WHAT NEEDS TO BE DONE> Convert the listing, starting at the line containing "Identify the location of price-tick-label: 72." and ending at the last line of the listing, into a Markdown table with the columns No. and Line, skipping blank lines and leaving out the pictures.

· · · · ·

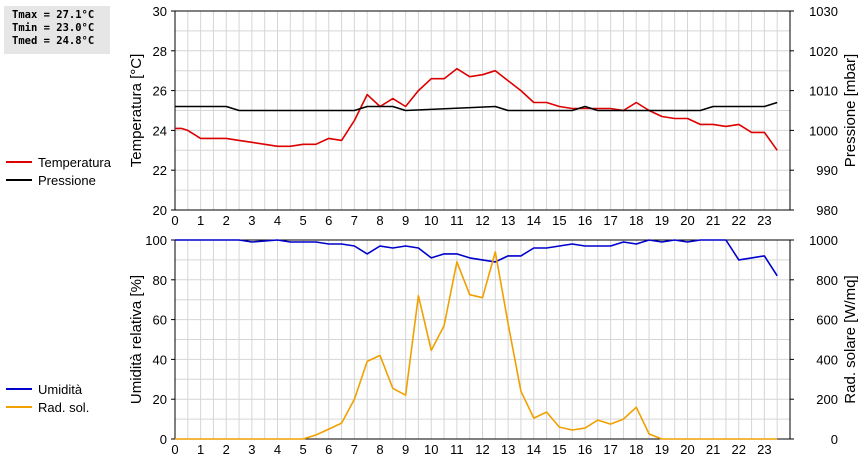  What do you see at coordinates (585, 220) in the screenshot?
I see `chart1-xtick-label: 16` at bounding box center [585, 220].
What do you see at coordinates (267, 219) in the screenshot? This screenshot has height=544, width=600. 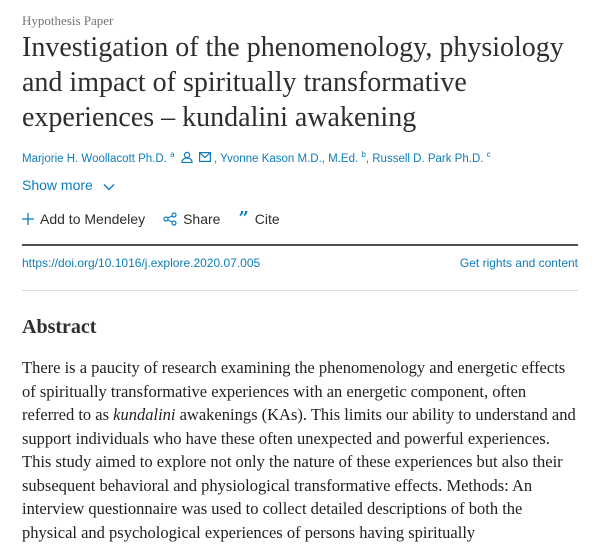 I see `cite-label: Cite` at bounding box center [267, 219].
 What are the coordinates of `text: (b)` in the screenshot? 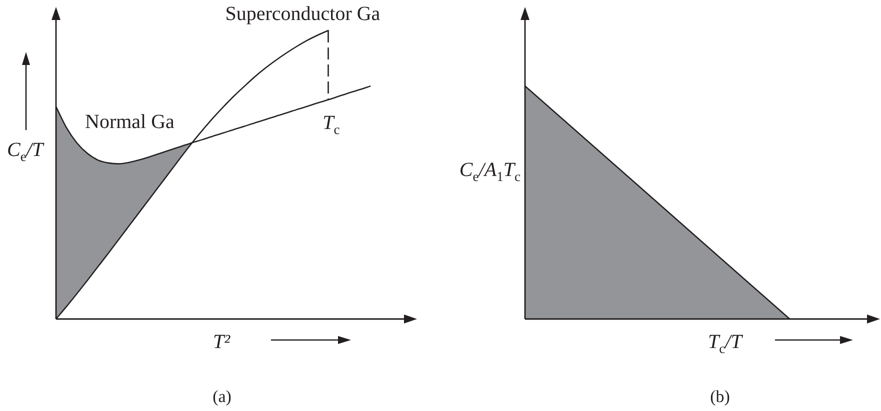 It's located at (720, 396).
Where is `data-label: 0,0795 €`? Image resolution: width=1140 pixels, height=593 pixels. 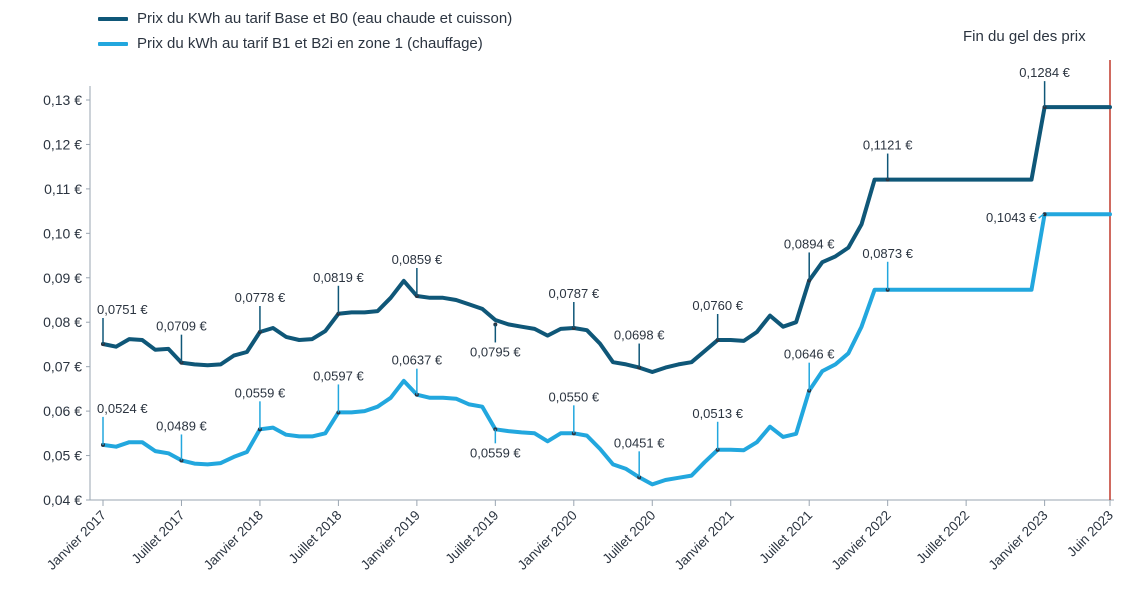 data-label: 0,0795 € is located at coordinates (496, 352).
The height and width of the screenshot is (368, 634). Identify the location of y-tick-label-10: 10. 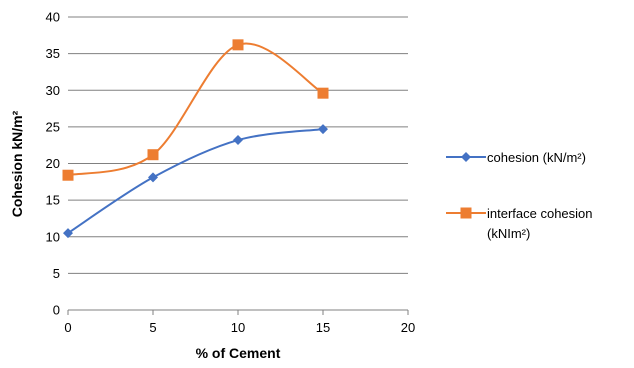
(53, 236).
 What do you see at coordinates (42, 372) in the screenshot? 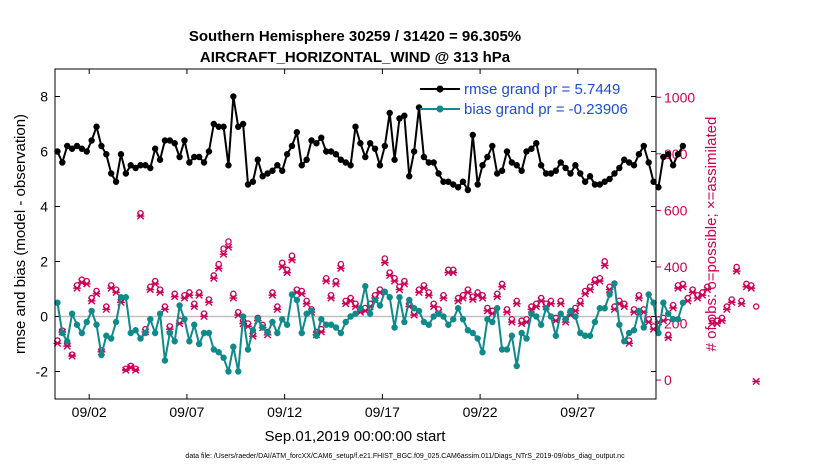
I see `left-tick-label: -2` at bounding box center [42, 372].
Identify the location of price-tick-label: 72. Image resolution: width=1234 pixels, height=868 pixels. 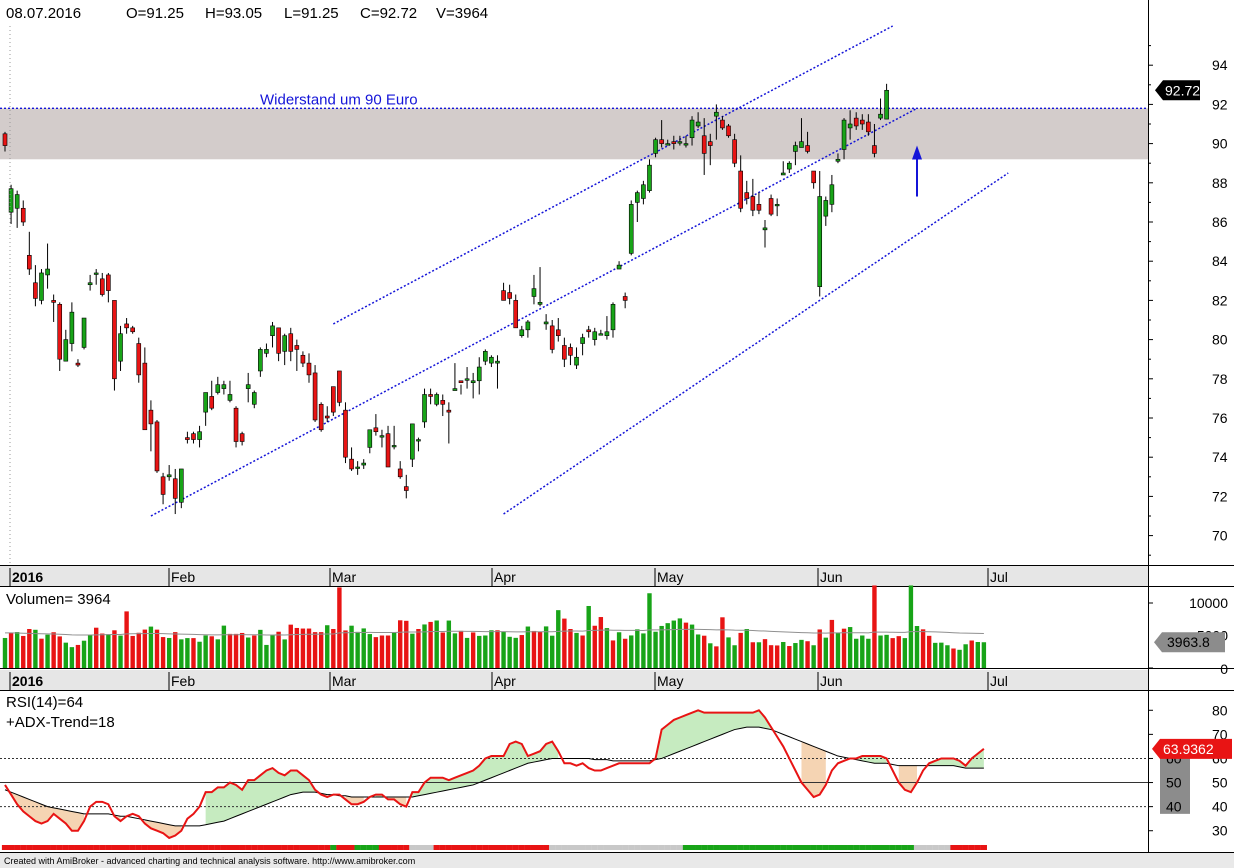
(1220, 496).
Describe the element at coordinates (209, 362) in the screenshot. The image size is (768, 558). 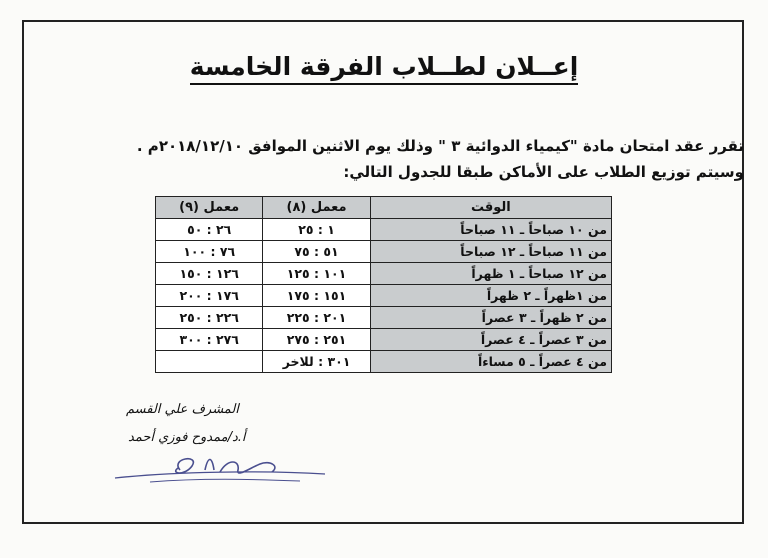
I see `lab-9-cell` at that location.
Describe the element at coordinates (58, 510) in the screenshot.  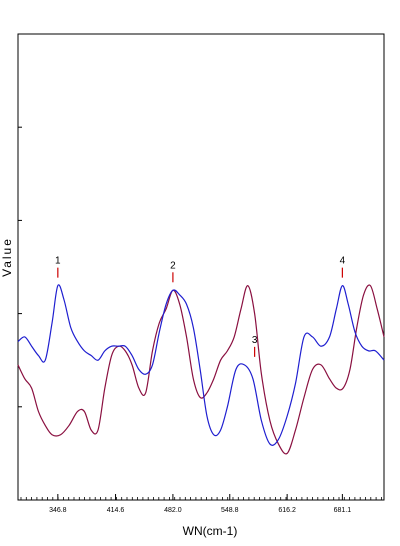
I see `x-tick-label-1: 346.8` at that location.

· · · · ·

TASK RESULT>
| No. | Line |
|---|---|
| 1 | Identify the location of price-tick-label: 72. Image resolution: width=1234 pixels, height=868 pixels.  |
| 2 | (1220, 496). |
| 3 | Describe the element at coordinates (209, 362) in the screenshot. The image size is (768, 558).  |
| 4 | I see `lab-9-cell` at that location. |
| 5 | Describe the element at coordinates (58, 510) in the screenshot.   |
| 6 | I see `x-tick-label-1: 346.8` at that location. |